In the short time that the buses were used, Rael said, a number of problems were found.
He said fully charged batteries on the buses are supposed to last for 275 miles, but the testing the city has done so far indicates that the charge is only good for 200 miles, which means that the city will need additional buses for ART unless that problem is resolved.
Also, according to Rael:
Mirrors on the buses are hitting the part of the platform holding up the canopies. Restraint belts that are used to keep wheelchairs locked in place while they’re in transit are in different locations in almost all the buses. And the battery cages that house the bus batteries are already starting to crack and separate.
Rael said the buses have not gone through the certification process in Altoona, Pa., which is required in order for the city to be reimbursed for them by the federal government. He said one of the ART buses put through the certification process did not pass.
The city is also concerned about two stations because of the distance between the intersection and the actual platforms.
At the Washington and Central platform, for example, the platform is so close to the intersection that a bus coming from the east side going west can’t make the approach without taking up the entire intersection, Rael said. He said the city is considering reconfiguring that entire intersection.
There are also problems with inconsistent heights on some of the platforms and the distance between the platform and where buses stop, both of which create problems for wheelchair access.
At the Atrisco station platform, meanwhile, buses sit at an angle to the platform because the road is sloped, and that could create problems for wheelchair users, Rael said.
“We do not have answers to every question and it’s going to take some time for us to get those answers,” Keller said.
But he pledged to resolve the issues, saying there’s no turning back on the project.
Council President Ken Sanchez and other city councilors were briefed on the problems Tuesday.
Sanchez said he hopes the contractors and the bus company work with the city to resolve the problems quickly.

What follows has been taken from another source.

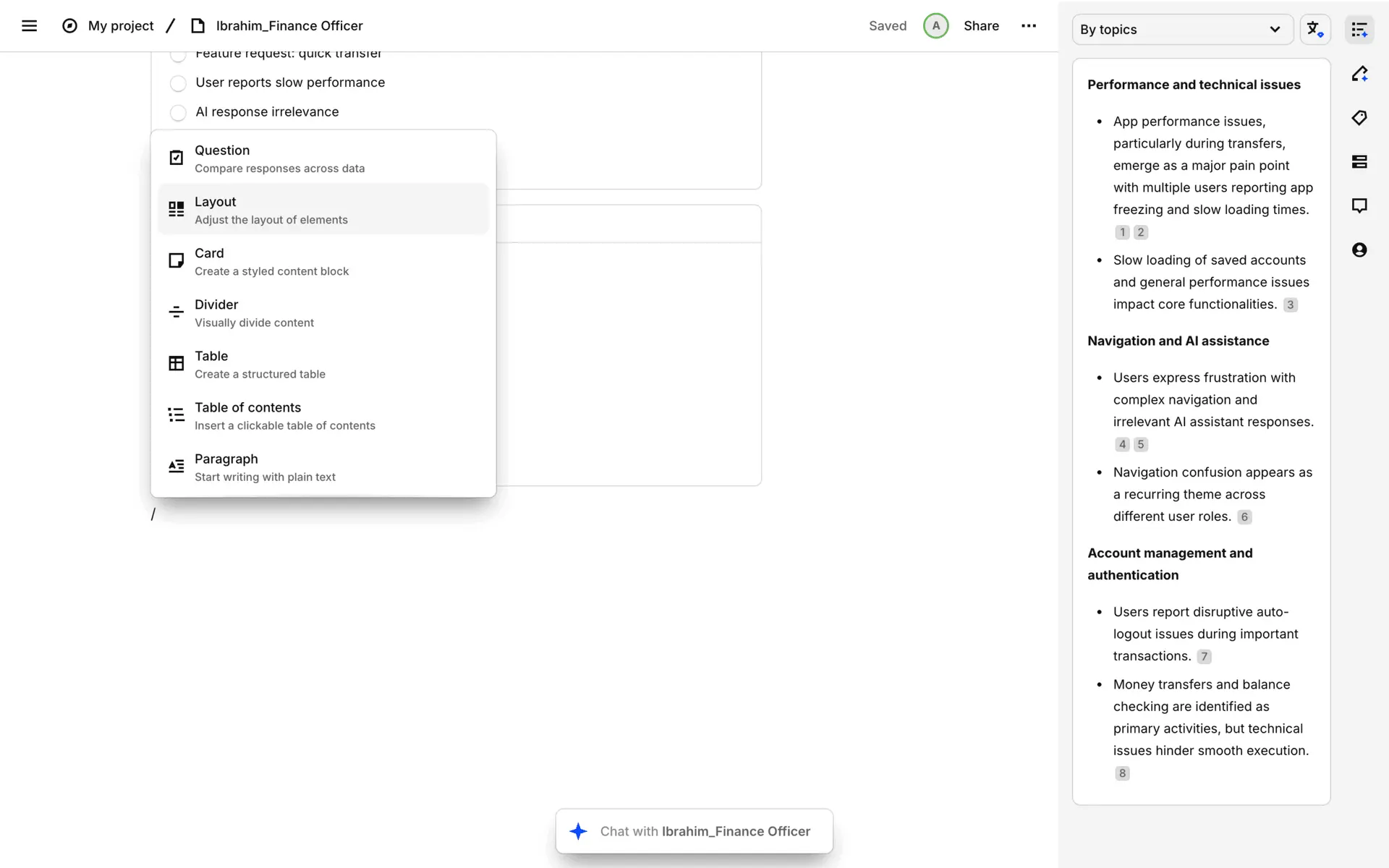The image size is (1389, 868).
Task: Choose Layout from the slash menu
Action: tap(323, 210)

“I don’t believe anything is insurmountable,” Sanchez said, but he added that he’s particularly concerned about the bus contractor and its failure to deliver on its contract.

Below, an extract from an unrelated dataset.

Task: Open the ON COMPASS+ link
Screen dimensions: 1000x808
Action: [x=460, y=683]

“We need to do it right,” he said. “I’m just glad the administration is trying to address these issues.”
– Of the 20 electric buses that were to have been delivered to the city by Oct. 4, only nine have arrived.
– The buses have not gone through the certification process required for the city to be reimbursed for them by the federal government.
– Some of the buses can’t be charged because the charging system doesn’t work, and axles on the buses are leaking oil.
– A third-party certification officer wouldn’t certify the chargers that have been installed.
– Fully charged batteries on the buses are supposed to last for 275 miles, but testing the city has done indicates the charge is good for only 200 miles, which means the city will need additional buses for ART unless that problem is resolved.